GIVEN TASK:
Could you extract every line of the records below and reproduce each one unchanged, in the same order?

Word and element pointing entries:
=-=-=

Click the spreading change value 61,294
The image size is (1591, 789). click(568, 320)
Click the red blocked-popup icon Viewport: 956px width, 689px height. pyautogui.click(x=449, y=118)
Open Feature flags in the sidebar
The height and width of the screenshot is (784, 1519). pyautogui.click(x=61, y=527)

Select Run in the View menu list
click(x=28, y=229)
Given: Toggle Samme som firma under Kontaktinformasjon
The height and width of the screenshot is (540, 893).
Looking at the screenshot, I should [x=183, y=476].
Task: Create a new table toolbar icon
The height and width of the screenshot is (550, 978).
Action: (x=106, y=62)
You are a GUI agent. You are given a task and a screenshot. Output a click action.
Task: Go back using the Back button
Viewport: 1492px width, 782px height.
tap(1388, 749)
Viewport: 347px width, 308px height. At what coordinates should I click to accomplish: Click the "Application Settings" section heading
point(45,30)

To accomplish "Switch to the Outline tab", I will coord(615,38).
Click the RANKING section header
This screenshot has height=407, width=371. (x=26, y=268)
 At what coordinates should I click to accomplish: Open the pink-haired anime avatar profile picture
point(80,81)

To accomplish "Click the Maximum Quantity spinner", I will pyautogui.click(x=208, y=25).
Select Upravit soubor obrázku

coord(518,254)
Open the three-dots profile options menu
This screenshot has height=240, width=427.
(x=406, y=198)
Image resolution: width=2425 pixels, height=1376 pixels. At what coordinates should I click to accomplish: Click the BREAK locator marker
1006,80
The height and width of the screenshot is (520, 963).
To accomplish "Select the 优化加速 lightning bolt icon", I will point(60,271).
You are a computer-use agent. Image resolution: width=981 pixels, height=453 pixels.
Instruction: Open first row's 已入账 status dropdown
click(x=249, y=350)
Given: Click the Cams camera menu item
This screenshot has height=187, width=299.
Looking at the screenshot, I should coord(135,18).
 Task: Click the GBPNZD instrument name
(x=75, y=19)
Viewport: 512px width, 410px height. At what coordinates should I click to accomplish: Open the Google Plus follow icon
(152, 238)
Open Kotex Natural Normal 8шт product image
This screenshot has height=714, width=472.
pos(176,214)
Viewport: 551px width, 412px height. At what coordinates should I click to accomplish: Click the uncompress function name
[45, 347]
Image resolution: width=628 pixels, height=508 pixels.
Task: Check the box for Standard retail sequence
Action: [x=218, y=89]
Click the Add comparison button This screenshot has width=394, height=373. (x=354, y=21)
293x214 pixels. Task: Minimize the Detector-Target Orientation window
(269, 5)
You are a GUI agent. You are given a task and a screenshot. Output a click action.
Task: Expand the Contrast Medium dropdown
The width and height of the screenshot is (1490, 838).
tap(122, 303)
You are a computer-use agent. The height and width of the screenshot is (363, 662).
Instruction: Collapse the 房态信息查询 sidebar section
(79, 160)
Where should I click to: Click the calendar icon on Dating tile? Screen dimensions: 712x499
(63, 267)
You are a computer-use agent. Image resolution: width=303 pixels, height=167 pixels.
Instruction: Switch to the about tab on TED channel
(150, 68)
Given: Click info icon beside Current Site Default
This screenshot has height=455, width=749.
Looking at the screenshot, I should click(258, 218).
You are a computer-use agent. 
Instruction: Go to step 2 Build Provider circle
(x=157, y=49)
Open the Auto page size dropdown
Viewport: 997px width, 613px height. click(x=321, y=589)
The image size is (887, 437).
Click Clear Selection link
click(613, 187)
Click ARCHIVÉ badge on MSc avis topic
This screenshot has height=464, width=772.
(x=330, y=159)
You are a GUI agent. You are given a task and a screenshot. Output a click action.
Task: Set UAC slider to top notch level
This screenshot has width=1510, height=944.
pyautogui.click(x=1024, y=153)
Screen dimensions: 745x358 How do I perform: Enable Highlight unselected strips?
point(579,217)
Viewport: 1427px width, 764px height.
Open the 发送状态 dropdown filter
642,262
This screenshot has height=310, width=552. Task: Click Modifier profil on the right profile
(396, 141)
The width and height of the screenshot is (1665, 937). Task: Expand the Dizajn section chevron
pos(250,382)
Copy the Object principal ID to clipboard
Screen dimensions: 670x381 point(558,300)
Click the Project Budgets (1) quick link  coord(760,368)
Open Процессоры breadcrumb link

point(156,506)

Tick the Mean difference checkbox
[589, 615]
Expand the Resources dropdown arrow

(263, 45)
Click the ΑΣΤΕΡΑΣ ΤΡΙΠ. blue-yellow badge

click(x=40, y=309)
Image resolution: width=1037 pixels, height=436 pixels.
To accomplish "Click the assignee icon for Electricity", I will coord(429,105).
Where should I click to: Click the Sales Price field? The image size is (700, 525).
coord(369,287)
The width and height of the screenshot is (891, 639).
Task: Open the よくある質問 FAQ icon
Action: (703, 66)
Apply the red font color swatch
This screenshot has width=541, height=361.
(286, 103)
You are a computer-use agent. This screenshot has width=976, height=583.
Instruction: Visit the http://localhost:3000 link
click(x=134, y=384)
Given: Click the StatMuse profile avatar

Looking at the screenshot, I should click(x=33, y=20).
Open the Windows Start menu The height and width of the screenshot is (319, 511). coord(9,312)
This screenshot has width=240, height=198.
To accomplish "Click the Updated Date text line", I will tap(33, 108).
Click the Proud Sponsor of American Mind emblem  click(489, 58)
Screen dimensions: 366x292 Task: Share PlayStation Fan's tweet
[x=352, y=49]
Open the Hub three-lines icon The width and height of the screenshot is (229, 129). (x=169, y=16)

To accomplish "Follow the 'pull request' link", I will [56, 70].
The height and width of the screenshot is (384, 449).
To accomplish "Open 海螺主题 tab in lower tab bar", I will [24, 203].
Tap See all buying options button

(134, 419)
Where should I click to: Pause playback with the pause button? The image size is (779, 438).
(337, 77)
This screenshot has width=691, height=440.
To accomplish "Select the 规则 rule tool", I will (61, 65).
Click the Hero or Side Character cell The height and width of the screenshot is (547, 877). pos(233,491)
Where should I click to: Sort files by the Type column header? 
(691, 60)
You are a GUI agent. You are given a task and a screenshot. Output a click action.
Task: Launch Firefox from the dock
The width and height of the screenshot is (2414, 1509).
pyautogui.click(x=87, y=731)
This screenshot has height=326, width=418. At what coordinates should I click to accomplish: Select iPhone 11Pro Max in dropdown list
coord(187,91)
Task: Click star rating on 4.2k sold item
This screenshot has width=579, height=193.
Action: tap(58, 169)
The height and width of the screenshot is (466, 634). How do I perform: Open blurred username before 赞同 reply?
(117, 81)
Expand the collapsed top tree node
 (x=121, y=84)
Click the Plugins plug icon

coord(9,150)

=-=-=

ANSWER IN FULL:
Click the spreading change value 61,294
The image size is (1591, 789). click(568, 320)
Click the red blocked-popup icon Viewport: 956px width, 689px height. pyautogui.click(x=449, y=118)
Open Feature flags in the sidebar
The height and width of the screenshot is (784, 1519). pyautogui.click(x=61, y=527)

Select Run in the View menu list
click(x=28, y=229)
Given: Toggle Samme som firma under Kontaktinformasjon
The height and width of the screenshot is (540, 893).
Looking at the screenshot, I should [x=183, y=476].
Task: Create a new table toolbar icon
The height and width of the screenshot is (550, 978).
Action: (x=106, y=62)
You are a GUI agent. You are given a task and a screenshot. Output a click action.
Task: Go back using the Back button
Viewport: 1492px width, 782px height.
tap(1388, 749)
Viewport: 347px width, 308px height. At what coordinates should I click to accomplish: Click the "Application Settings" section heading
point(45,30)

To accomplish "Switch to the Outline tab", I will coord(615,38).
Click the RANKING section header
This screenshot has height=407, width=371. (x=26, y=268)
 At what coordinates should I click to accomplish: Open the pink-haired anime avatar profile picture
point(80,81)

To accomplish "Click the Maximum Quantity spinner", I will pyautogui.click(x=208, y=25).
Select Upravit soubor obrázku

coord(518,254)
Open the three-dots profile options menu
This screenshot has height=240, width=427.
(x=406, y=198)
Image resolution: width=2425 pixels, height=1376 pixels. At what coordinates should I click to accomplish: Click the BREAK locator marker
1006,80
The height and width of the screenshot is (520, 963).
To accomplish "Select the 优化加速 lightning bolt icon", I will point(60,271).
You are a computer-use agent. Image resolution: width=981 pixels, height=453 pixels.
Instruction: Open first row's 已入账 status dropdown
click(x=249, y=350)
Given: Click the Cams camera menu item
This screenshot has height=187, width=299.
Looking at the screenshot, I should coord(135,18).
 Task: Click the GBPNZD instrument name
(x=75, y=19)
Viewport: 512px width, 410px height. At what coordinates should I click to accomplish: Open the Google Plus follow icon
(152, 238)
Open Kotex Natural Normal 8шт product image
This screenshot has height=714, width=472.
pos(176,214)
Viewport: 551px width, 412px height. At what coordinates should I click to accomplish: Click the uncompress function name
[45, 347]
Image resolution: width=628 pixels, height=508 pixels.
Task: Check the box for Standard retail sequence
Action: [x=218, y=89]
Click the Add comparison button This screenshot has width=394, height=373. (x=354, y=21)
293x214 pixels. Task: Minimize the Detector-Target Orientation window
(269, 5)
You are a GUI agent. You are given a task and a screenshot. Output a click action.
Task: Expand the Contrast Medium dropdown
The width and height of the screenshot is (1490, 838).
tap(122, 303)
You are a computer-use agent. The height and width of the screenshot is (363, 662).
Instruction: Collapse the 房态信息查询 sidebar section
(79, 160)
Where should I click to: Click the calendar icon on Dating tile? Screen dimensions: 712x499
(63, 267)
You are a computer-use agent. Image resolution: width=303 pixels, height=167 pixels.
Instruction: Switch to the about tab on TED channel
(150, 68)
Given: Click info icon beside Current Site Default
This screenshot has height=455, width=749.
Looking at the screenshot, I should click(258, 218).
You are a computer-use agent. 
Instruction: Go to step 2 Build Provider circle
(x=157, y=49)
Open the Auto page size dropdown
Viewport: 997px width, 613px height. click(x=321, y=589)
The image size is (887, 437).
Click Clear Selection link
click(613, 187)
Click ARCHIVÉ badge on MSc avis topic
This screenshot has height=464, width=772.
(x=330, y=159)
You are a GUI agent. You are given a task and a screenshot. Output a click action.
Task: Set UAC slider to top notch level
This screenshot has width=1510, height=944.
pyautogui.click(x=1024, y=153)
Screen dimensions: 745x358 How do I perform: Enable Highlight unselected strips?
point(579,217)
Viewport: 1427px width, 764px height.
Open the 发送状态 dropdown filter
642,262
This screenshot has height=310, width=552. Task: Click Modifier profil on the right profile
(396, 141)
The width and height of the screenshot is (1665, 937). Task: Expand the Dizajn section chevron
pos(250,382)
Copy the Object principal ID to clipboard
Screen dimensions: 670x381 point(558,300)
Click the Project Budgets (1) quick link  coord(760,368)
Open Процессоры breadcrumb link

point(156,506)

Tick the Mean difference checkbox
[589, 615]
Expand the Resources dropdown arrow

(263, 45)
Click the ΑΣΤΕΡΑΣ ΤΡΙΠ. blue-yellow badge

click(x=40, y=309)
Image resolution: width=1037 pixels, height=436 pixels.
To accomplish "Click the assignee icon for Electricity", I will coord(429,105).
Where should I click to: Click the Sales Price field? The image size is (700, 525).
coord(369,287)
The width and height of the screenshot is (891, 639).
Task: Open the よくある質問 FAQ icon
Action: (703, 66)
Apply the red font color swatch
This screenshot has width=541, height=361.
(286, 103)
You are a computer-use agent. This screenshot has width=976, height=583.
Instruction: Visit the http://localhost:3000 link
click(x=134, y=384)
Given: Click the StatMuse profile avatar

Looking at the screenshot, I should click(x=33, y=20).
Open the Windows Start menu The height and width of the screenshot is (319, 511). coord(9,312)
This screenshot has width=240, height=198.
To accomplish "Click the Updated Date text line", I will tap(33, 108).
Click the Proud Sponsor of American Mind emblem  click(489, 58)
Screen dimensions: 366x292 Task: Share PlayStation Fan's tweet
[x=352, y=49]
Open the Hub three-lines icon The width and height of the screenshot is (229, 129). (x=169, y=16)

To accomplish "Follow the 'pull request' link", I will [56, 70].
The height and width of the screenshot is (384, 449).
To accomplish "Open 海螺主题 tab in lower tab bar", I will [24, 203].
Tap See all buying options button

(134, 419)
Where should I click to: Pause playback with the pause button? The image size is (779, 438).
(337, 77)
This screenshot has width=691, height=440.
To accomplish "Select the 规则 rule tool", I will (61, 65).
Click the Hero or Side Character cell The height and width of the screenshot is (547, 877). pos(233,491)
Where should I click to: Sort files by the Type column header? 
(691, 60)
You are a GUI agent. You are given a task and a screenshot. Output a click action.
Task: Launch Firefox from the dock
The width and height of the screenshot is (2414, 1509).
pyautogui.click(x=87, y=731)
This screenshot has height=326, width=418. At what coordinates should I click to accomplish: Select iPhone 11Pro Max in dropdown list
coord(187,91)
Task: Click star rating on 4.2k sold item
This screenshot has width=579, height=193.
Action: tap(58, 169)
The height and width of the screenshot is (466, 634). How do I perform: Open blurred username before 赞同 reply?
(117, 81)
Expand the collapsed top tree node
 (x=121, y=84)
Click the Plugins plug icon

coord(9,150)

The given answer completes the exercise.